I was mowing my lawn today when I glanced to my right and saw two young men walking down the street in my direction. They were wearing the standard white shirts and pocket ID’s so I knew they were Mormons. I thought that if I ignored them they would pass by.
So, I made another swipe across the length of my lawn and when I came back, I noticed that they weren’t on the street. I looked for them and couldn’t see where they had disappeared … until I saw movement at the side door to my house. They were ringing my doorbell!
I shut off the lawnmower and walked toward them as I introduced myself. Sure enough, they were Mormons (although they introduced themselves as members of the Church of Jesus Christ of Latter Day Saints).
Ordinarily, I may have simply told them I wasn’t interested and sent them on their way. But today, I wanted to engage them in conversation. I wanted to brush up on my understanding of Mormonism. So, I was completely upfront at the beginning of our conversation and told them I was the pastor of Westside Baptist Church (they noticed my shirt with Westside’s logo). I let them know I’d love to talk with them about their beliefs and my own if they had time. They graciously agreed.
Without making this a longer post than it already is, I want to simply point out one major point that I was reminded of during our conversation – how two people can use the same word(s) and mean two totally different things!
In “The Princess Bride” (one of my favorite movies), one of the main characters named Inigo Montoya had a perplexed look on his face as he looked at his boss, Vizzini, who had just said “Inconceivable!” for the umpteenth time. Inigo says, “You keep using that word. I do not think it means what you think it means.”

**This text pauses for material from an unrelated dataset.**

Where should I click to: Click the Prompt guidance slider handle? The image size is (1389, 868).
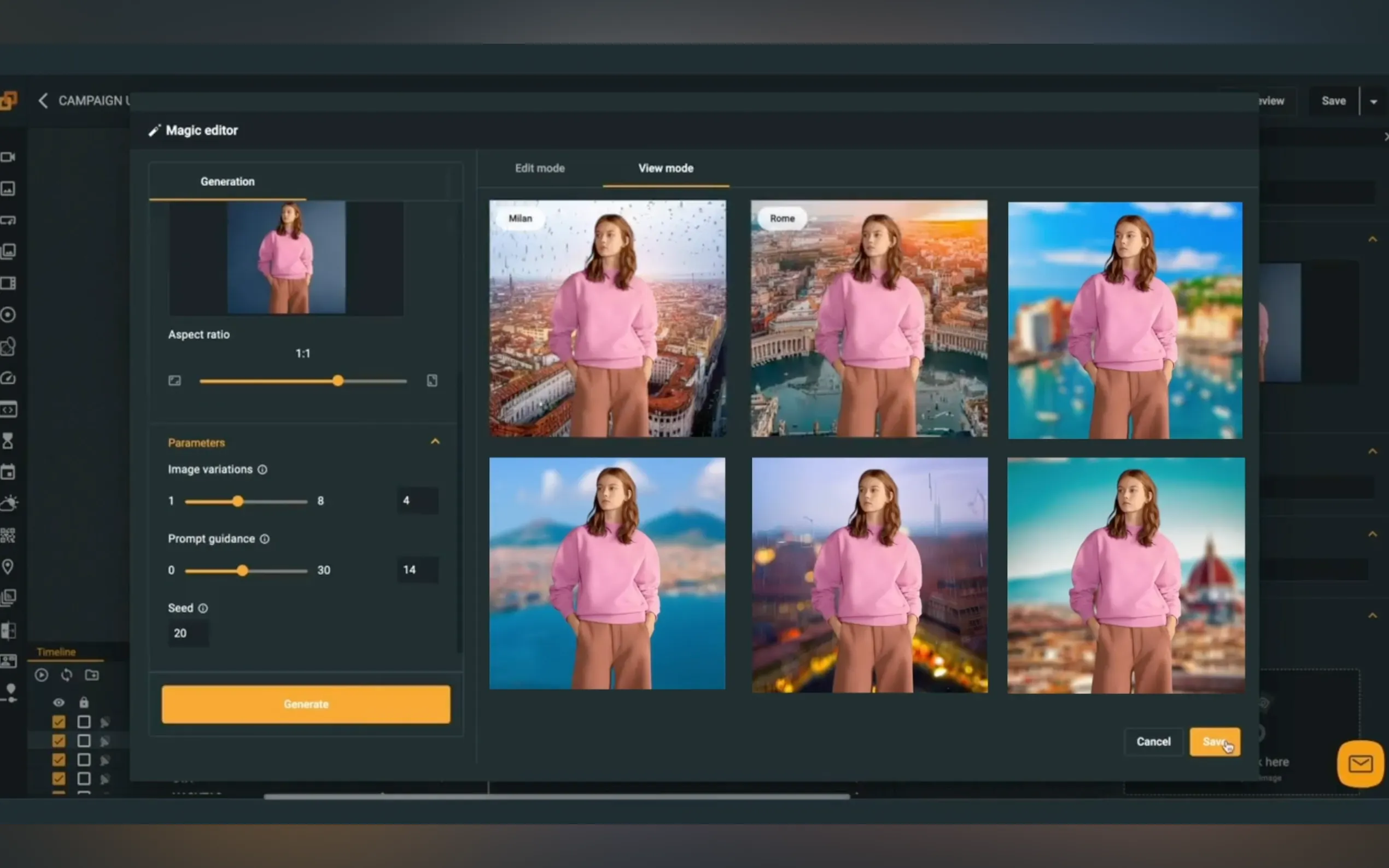242,570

That’s exactly what I felt like telling those Mormons today. For instance, I asked them how they believed they would get to Heaven. One of them said, “Have faith in Jesus, repent of my sins and then get baptized and obey the Lord’s commandments.”
Well, I thought that didn’t sound so bad on it’s face. But those words don’t mean what you think they mean. As I probed, they acknowledged that they didn’t believe that Jesus is God. They believed that he was created by God (further reading here). They soundly disagreed that Jesus is God in the flesh.

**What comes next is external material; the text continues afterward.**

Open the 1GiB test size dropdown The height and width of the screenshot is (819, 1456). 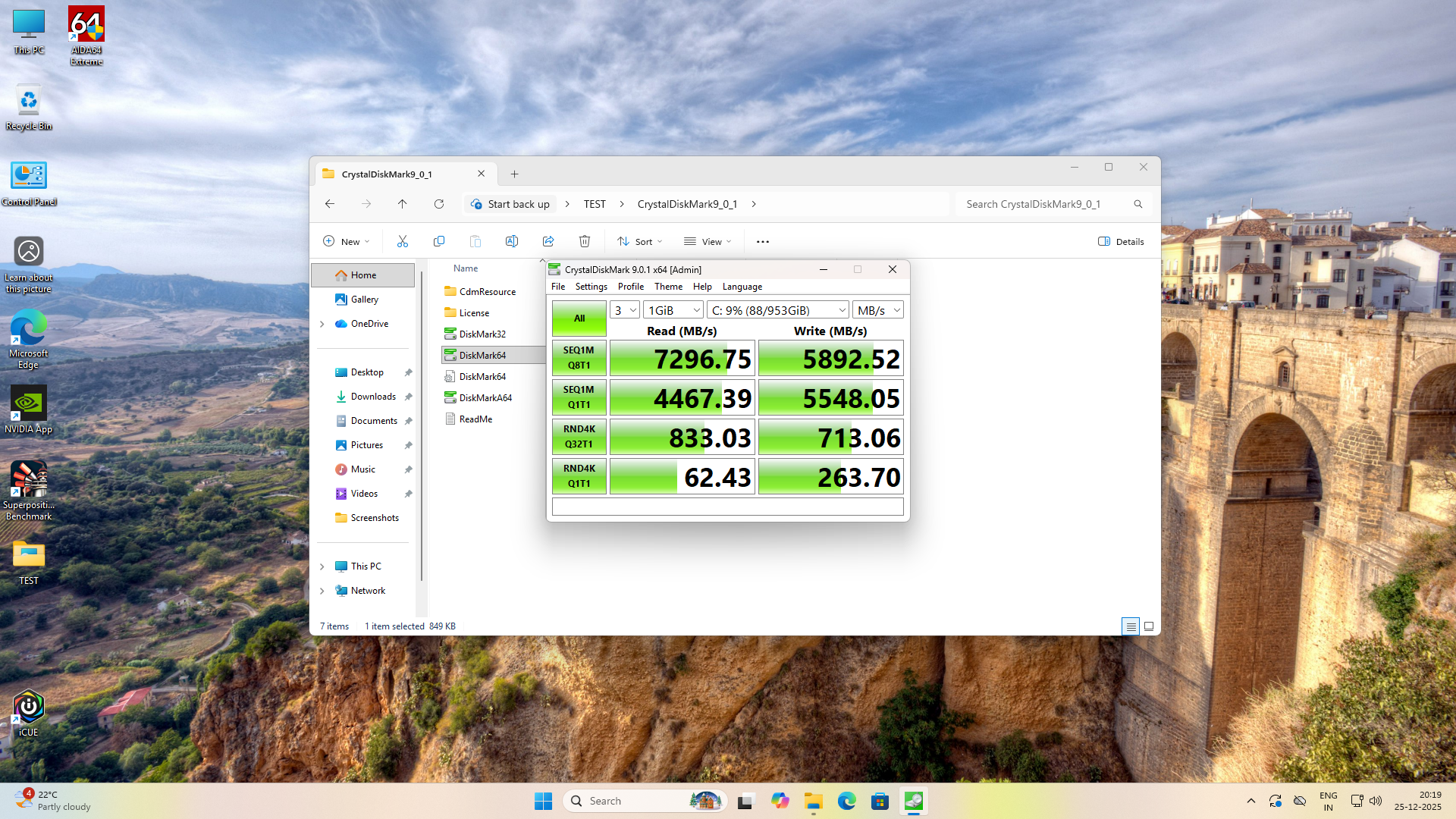(x=673, y=310)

Regarding baptism, they don’t believe that it is simply the first step of obedience after being saved (as the Bible teaches). They believe that it is absolutely essential to salvation (further reading here). If you don’t get baptized, you aren’t going to Heaven.

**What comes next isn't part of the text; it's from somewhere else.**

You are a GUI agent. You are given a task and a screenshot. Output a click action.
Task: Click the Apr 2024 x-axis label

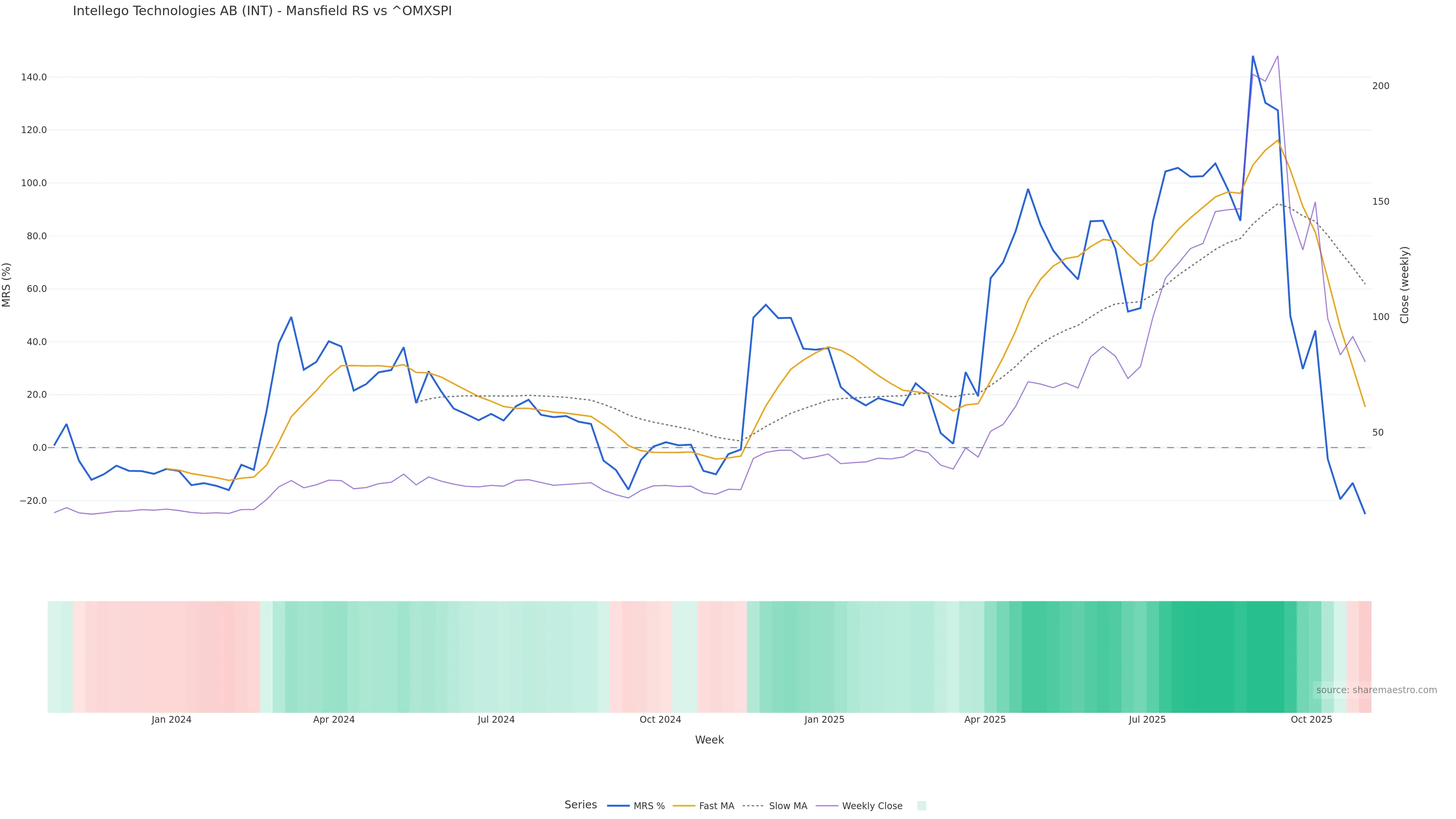[334, 720]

Regarding obeying God’s commands, they don’t believe (like the Bible teaches) that we will obey God’s Word after being saved because of our love for God. No, they believe that if they don’t do a lot of good things for the Lord, they aren’t going to Heaven (further reading here). They really do believe that having faith in Jesus and repentance isn’t enough. You MUST get baptized and work or you won’t get to Heaven.
Upon further discussion, they acknowledged that the Bible isn’t their only source for knowing what God requires. One of them pointed out that since much of the Bible is up for interpretation (in their estimation), then there needed to be a further source to clarify what God actually meant. [Enter, the Book of Mormon.] They believe that The Book of Mormon is the Word of God and definitively explains what the Bible says (further reading here).
And what do they believe about Heaven? Well, it’s not one earth and new heavens like the last two chapters of Revelation tell us. Instead, each person (male) who has made it will get his own planet and will essentially be the “god” or ruler over that planet (begin studying on this here). There is much more that Mormons believe about this but you can do your own research.
All of this to say that when you talk to someone about their faith and they use words that you use, don’t automatically assume that they MEAN the same thing.
It very well could be that those words don’t mean what you think they mean.